═════ Source data

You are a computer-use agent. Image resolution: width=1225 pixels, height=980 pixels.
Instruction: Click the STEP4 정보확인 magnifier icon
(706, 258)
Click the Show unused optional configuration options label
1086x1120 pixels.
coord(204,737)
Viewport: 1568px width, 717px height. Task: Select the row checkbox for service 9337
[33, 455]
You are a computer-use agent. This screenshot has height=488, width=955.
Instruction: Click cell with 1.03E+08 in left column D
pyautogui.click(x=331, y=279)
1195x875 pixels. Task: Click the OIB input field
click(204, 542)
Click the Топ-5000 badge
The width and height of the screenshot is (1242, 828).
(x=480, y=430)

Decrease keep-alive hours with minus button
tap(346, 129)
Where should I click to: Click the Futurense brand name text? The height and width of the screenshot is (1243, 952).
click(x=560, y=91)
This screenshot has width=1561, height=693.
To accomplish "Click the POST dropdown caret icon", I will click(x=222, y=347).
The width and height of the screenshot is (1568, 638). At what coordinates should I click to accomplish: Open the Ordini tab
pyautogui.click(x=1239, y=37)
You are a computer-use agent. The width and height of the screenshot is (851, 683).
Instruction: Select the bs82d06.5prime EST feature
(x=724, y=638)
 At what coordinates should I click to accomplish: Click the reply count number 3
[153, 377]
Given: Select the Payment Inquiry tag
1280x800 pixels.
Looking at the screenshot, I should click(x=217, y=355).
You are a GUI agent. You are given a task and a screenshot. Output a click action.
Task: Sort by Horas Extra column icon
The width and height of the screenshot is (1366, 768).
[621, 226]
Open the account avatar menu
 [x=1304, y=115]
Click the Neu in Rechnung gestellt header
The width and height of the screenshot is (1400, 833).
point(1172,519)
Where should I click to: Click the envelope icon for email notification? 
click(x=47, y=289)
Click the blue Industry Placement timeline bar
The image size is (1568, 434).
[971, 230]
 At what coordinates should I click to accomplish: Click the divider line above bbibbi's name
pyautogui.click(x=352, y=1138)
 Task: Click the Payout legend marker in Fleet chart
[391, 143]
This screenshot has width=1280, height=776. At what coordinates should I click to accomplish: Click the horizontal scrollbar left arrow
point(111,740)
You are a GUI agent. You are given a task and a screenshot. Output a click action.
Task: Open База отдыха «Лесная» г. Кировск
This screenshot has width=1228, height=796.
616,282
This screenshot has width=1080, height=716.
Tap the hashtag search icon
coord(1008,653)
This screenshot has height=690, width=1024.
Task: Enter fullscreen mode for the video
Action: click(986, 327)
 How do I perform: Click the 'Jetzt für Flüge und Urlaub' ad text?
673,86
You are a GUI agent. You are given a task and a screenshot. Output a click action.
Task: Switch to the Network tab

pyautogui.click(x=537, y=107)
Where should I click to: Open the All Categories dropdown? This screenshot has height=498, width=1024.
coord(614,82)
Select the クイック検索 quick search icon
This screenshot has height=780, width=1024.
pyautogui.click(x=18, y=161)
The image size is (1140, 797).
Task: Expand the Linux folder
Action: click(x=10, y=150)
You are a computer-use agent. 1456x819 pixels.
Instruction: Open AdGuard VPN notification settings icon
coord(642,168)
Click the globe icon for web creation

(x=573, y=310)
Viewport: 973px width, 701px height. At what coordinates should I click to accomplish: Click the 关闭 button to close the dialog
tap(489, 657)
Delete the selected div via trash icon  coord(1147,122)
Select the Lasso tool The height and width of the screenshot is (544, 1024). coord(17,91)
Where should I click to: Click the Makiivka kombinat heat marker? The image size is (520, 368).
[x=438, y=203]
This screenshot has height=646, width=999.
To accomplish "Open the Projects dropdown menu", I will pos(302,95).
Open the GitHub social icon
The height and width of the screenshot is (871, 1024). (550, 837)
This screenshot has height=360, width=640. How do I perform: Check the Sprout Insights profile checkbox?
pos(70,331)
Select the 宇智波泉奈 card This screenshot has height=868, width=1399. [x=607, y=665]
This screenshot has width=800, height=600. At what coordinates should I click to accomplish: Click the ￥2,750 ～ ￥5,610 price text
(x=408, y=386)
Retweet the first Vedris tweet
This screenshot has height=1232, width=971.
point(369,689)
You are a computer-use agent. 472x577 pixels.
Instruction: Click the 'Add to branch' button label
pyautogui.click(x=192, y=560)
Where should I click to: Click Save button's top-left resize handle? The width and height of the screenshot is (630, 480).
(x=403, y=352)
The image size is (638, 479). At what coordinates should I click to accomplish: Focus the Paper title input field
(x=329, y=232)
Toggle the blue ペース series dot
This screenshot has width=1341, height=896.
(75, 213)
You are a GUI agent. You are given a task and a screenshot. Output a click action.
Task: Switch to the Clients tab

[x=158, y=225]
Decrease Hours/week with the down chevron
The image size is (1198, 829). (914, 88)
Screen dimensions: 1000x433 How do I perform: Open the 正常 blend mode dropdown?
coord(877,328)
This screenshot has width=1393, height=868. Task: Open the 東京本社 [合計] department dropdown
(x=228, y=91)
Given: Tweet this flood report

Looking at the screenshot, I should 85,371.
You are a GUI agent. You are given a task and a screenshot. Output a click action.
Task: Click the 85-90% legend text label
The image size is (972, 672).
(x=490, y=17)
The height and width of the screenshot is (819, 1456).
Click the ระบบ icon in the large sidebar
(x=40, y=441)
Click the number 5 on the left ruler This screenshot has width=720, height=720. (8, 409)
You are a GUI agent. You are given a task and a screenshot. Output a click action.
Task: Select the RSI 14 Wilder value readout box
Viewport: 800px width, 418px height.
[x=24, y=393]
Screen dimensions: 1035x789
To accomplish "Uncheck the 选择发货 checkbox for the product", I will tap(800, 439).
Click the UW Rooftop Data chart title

══════════

* Directions *
Set down, exactly and only, the lines running from the one holding "Click the number" through the end of the records above, both ends included.

* Answer space *
Click the number 5 on the left ruler This screenshot has width=720, height=720. (8, 409)
You are a GUI agent. You are given a task and a screenshot. Output a click action.
Task: Select the RSI 14 Wilder value readout box
Viewport: 800px width, 418px height.
[x=24, y=393]
Screen dimensions: 1035x789
To accomplish "Uncheck the 选择发货 checkbox for the product", I will tap(800, 439).
Click the UW Rooftop Data chart title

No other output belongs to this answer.